STATED TASK 1 | Reproduce the stretch of the records from the line containing "Where should I click to: Click the number" through the line containing "[x=198, y=567]", both of those lines included.

TEXT SEGMENT |
When I opened an email from my Cycle-Smart coach, the awesome Alec Donahue, about a day of skills training we were planning, I laughed out loud. This is not because the schedule looked ridiculously hard, or, on the flip side, too easy. This is because after he signed off, he added “P.S. There will be blood.”
Rather than be scared, I thought it was awesome. Clearly, Al knows what makes me tick and what’s going to get me revved and ready to go hard. Because this is cyclocross. And even if there isn’t literally blood post-race, it feels like there is. In my case, I generally feel like my lungs are full of it. It’s a good feeling.
This past weekend, we had a true Beligum-style cyclocross weekend of freezing temperatures, gusting winds, sleet and five inches of snow. In New Jersey. In October. Beacon and HPCX, two notoriously dry and fast races (perfect for me!) were this past weekend, and unlike the sunny skies that greeted racers at Zonhoven in Belgium, we were treated to real ’cross weather.
There will be blood.
There will also be mud, and lots of it, this season. From the peanut butter mud at Downeast in Maine last weekend to the foot-deep puddles at Beacon and the slip-and-slide that was HPCX, it’s been a brutal season. Us cyclocrossers like to pretend that we love the cold. When it’s hot at a race, you hear plenty of us bemoaning the temperatures and saying we can’t wait for cyclocross weather. But you know what?
The cold sucks.

STORED RECORDS |
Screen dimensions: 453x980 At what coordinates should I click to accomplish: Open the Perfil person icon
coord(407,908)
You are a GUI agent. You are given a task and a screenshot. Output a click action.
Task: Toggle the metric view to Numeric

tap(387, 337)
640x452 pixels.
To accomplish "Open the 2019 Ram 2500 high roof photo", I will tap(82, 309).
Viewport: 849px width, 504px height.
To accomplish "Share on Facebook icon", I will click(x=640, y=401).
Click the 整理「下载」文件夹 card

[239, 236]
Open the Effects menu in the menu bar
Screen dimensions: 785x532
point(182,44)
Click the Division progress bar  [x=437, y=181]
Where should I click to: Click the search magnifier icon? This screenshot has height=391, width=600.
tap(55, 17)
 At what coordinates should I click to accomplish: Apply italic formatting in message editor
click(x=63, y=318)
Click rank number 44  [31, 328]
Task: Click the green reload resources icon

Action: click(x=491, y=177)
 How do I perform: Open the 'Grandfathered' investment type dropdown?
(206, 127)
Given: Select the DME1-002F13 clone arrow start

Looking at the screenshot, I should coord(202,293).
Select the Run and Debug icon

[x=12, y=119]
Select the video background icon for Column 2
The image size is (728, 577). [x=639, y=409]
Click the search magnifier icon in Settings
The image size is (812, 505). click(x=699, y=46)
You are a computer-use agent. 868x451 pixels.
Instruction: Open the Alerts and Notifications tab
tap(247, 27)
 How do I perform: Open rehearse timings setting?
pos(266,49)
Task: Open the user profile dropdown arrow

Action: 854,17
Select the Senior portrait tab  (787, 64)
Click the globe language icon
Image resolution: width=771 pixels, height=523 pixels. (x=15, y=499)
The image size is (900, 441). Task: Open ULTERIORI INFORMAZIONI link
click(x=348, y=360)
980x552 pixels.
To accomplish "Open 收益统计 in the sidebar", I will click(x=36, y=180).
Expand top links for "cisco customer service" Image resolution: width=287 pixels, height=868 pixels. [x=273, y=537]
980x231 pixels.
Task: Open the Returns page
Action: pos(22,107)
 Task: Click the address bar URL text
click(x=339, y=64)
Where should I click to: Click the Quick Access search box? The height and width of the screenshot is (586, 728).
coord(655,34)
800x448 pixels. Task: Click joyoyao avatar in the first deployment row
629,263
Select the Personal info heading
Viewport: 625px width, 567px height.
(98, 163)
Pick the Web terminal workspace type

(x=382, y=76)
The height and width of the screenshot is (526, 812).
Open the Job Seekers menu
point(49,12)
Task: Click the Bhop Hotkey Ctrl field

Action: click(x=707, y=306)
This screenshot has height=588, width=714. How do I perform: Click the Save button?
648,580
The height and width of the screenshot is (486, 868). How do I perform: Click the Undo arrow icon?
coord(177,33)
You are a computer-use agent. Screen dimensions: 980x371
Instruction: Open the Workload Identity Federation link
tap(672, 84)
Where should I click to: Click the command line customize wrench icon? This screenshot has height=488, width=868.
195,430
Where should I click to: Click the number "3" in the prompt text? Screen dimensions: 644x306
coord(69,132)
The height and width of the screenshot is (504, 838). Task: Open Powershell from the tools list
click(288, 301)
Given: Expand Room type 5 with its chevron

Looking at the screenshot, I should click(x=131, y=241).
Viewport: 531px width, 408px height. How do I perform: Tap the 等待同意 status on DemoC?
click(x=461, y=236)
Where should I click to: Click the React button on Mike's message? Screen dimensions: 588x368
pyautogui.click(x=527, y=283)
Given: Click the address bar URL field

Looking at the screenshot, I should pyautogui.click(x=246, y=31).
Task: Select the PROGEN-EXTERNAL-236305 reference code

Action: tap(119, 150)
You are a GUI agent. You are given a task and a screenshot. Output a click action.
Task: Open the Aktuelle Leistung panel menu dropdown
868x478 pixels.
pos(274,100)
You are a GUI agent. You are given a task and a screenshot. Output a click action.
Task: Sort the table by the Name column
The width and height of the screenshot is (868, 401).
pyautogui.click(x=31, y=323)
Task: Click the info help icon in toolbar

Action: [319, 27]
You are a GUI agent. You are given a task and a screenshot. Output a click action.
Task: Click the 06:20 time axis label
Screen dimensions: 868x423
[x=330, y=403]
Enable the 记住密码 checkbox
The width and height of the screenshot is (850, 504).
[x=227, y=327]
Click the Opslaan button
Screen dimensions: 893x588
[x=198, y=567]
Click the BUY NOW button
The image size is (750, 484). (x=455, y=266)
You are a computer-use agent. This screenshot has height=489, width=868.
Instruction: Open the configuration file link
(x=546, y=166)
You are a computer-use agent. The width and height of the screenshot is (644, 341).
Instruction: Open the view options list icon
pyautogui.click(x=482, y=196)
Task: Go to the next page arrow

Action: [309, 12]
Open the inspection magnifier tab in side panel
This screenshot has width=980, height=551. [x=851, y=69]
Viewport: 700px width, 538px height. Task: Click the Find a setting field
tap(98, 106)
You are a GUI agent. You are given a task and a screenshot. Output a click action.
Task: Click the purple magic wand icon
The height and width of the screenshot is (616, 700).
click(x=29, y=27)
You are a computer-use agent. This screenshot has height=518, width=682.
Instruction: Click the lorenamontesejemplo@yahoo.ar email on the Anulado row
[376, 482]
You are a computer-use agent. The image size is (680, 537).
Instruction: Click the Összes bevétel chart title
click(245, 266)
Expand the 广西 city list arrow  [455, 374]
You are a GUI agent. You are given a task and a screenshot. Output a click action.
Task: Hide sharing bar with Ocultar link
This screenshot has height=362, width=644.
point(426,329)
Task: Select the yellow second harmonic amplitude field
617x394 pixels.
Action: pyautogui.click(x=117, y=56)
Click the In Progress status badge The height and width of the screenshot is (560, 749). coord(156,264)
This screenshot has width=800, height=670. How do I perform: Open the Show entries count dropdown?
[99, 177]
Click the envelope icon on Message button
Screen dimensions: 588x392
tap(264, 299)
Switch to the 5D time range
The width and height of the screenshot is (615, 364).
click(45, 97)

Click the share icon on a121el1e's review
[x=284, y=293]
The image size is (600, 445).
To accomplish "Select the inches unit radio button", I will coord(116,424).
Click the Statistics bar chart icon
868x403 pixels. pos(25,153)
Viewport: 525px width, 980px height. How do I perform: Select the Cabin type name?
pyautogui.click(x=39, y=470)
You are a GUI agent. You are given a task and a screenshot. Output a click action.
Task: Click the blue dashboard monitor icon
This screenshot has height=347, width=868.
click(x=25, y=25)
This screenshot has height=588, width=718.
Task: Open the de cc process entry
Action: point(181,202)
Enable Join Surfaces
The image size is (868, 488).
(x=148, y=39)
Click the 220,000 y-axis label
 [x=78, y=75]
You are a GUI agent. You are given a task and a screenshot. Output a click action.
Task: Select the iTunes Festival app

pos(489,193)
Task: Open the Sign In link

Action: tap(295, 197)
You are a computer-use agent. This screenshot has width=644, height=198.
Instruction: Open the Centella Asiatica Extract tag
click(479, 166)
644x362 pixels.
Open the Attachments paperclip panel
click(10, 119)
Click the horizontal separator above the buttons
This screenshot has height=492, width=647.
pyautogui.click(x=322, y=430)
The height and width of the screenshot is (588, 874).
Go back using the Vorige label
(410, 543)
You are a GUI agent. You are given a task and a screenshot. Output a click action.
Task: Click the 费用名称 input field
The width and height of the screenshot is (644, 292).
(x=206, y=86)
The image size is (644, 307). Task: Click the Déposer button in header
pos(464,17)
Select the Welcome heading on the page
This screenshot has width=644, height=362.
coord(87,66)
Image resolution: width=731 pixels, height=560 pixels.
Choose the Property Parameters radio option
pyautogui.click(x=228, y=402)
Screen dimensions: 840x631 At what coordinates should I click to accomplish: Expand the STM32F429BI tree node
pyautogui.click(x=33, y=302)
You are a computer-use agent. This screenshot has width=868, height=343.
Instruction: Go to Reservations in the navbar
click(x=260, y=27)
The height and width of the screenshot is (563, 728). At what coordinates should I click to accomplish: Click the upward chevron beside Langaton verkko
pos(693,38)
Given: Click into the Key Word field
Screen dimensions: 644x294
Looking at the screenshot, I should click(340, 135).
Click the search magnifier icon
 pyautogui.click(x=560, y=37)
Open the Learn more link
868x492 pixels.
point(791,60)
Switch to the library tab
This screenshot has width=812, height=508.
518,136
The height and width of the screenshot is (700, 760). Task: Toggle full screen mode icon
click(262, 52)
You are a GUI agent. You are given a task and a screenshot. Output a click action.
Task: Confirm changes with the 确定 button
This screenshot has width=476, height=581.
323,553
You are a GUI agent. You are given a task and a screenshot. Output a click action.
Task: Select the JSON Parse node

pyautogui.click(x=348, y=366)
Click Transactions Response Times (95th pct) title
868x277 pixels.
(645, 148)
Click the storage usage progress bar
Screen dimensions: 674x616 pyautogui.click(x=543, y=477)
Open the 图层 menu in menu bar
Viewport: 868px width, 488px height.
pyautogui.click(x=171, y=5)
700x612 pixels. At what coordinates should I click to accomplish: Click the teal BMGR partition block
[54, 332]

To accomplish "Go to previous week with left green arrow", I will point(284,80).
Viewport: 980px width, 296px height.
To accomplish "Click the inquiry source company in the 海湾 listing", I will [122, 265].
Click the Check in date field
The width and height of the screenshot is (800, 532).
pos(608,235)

STATED TASK 2 | In the cyclocross text, what postscript did the coach add after signing off his email?

EXERCISE OUTPUT 1 |
Where should I click to: Click the number "3" in the prompt text? Screen dimensions: 644x306
coord(69,132)
The height and width of the screenshot is (504, 838). Task: Open Powershell from the tools list
click(288, 301)
Given: Expand Room type 5 with its chevron

Looking at the screenshot, I should click(x=131, y=241).
Viewport: 531px width, 408px height. How do I perform: Tap the 等待同意 status on DemoC?
click(x=461, y=236)
Where should I click to: Click the React button on Mike's message? Screen dimensions: 588x368
pyautogui.click(x=527, y=283)
Given: Click the address bar URL field

Looking at the screenshot, I should pyautogui.click(x=246, y=31).
Task: Select the PROGEN-EXTERNAL-236305 reference code

Action: tap(119, 150)
You are a GUI agent. You are given a task and a screenshot. Output a click action.
Task: Open the Aktuelle Leistung panel menu dropdown
868x478 pixels.
pos(274,100)
You are a GUI agent. You are given a task and a screenshot. Output a click action.
Task: Sort the table by the Name column
The width and height of the screenshot is (868, 401).
pyautogui.click(x=31, y=323)
Task: Click the info help icon in toolbar

Action: [319, 27]
You are a GUI agent. You are given a task and a screenshot. Output a click action.
Task: Click the 06:20 time axis label
Screen dimensions: 868x423
[x=330, y=403]
Enable the 记住密码 checkbox
The width and height of the screenshot is (850, 504).
[x=227, y=327]
Click the Opslaan button
Screen dimensions: 893x588
[x=198, y=567]

EXERCISE OUTPUT 2 | "P.S. There will be blood."